What Do You Need to Know Comparing Surgeons for Your Deep Plane Facelift Surgery?
If you're in the process of researching and comparing options, here's what I'd encourage you to look at beyond the price tag:
How many facelifts has this surgeon actually performed in his career? Is facial rejuvenation the center of his/her practice or one of fifty other surgeries they offer? What do their deep plane facelift before and after photos look like over time, not just at six weeks? Are they using standard photography, or just before surgery photos without makeup and after photos are selfies with glam or heavily doctored photos? What is their revision rate? How do they approach anesthesia and recovery? Is the facility accredited? And perhaps most importantly, do the results look dramatically natural, or do they look like they had drastic surgical results?
In my practice, I perform my facial rejuvenation procedures at my state-of-the-art accredited surgical center within my luxurious medical facility in Newport Beach California. My choice of anesthesia is twilight sedation known as IV sedation with propofol, rather than general anesthesia requiring intubation. Twilight sedation reduces physiologic stress on the body, minimizes post operative nausea, blood clot formation, or memory loss. What you’re paying for your facial rejuvenation is not simply covering the surgeon fee, anesthesia and facility fees. You also get a white glove service! unlimited office visits, a luxury private recovery room with your own nurse to monitor your post op recovery. Several sessions of advanced photobiomodulation therapies to reduce swelling and bruising. Hyperbaric oxygen treatments to expedite your healing process, nutritional optimization needed for recovery, and IV vitamin therapies to ensure a rapid recovery. The goal is not just a beautiful result, but also a healing experience that matches the quality of the outcome. Think of it like going to a luxury resort and not having to make decisions about day-to-day things while getting the best service.
So, What's the Bottom Line? The best facelift is not the cheapest one. But it is also not the most expensive one either.
It's the one performed by a surgeon who has dedicated their career to understanding the face at every level anatomically, aesthetically, and humanly with artistic eyes fine-tuned for details. One whose results still look natural years later. One who treats your face not as a procedure to complete, but like a priceless piece of sculptor, something worth protecting.
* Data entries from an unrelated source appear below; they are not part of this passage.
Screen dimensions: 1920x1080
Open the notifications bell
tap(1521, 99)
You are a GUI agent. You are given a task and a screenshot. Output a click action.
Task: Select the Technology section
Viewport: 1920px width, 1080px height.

Remember, you're not purchasing an operation like an item, you’re putting your most precious face in the hands of a surgeon who will bring value to your life. You're investing in someone's judgment, their training, their trained hands and eyes, their experience, and their ability to look at your face and understand what it needs, and what it doesn't.
The best result, in my opinion, is always the same one: you look refreshed, rested, and confident. And nobody can quite put their finger on why. Value beats pricing at every level.